▶ **Exercise requirements**
Retype the records in full, exactly as they stand.

══════════════════════════════

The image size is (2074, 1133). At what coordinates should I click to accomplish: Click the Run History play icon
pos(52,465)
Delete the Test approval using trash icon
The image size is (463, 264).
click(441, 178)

══════════════════════════════

▶ **Answer section**
The image size is (2074, 1133). At what coordinates should I click to accomplish: Click the Run History play icon
pos(52,465)
Delete the Test approval using trash icon
The image size is (463, 264).
click(441, 178)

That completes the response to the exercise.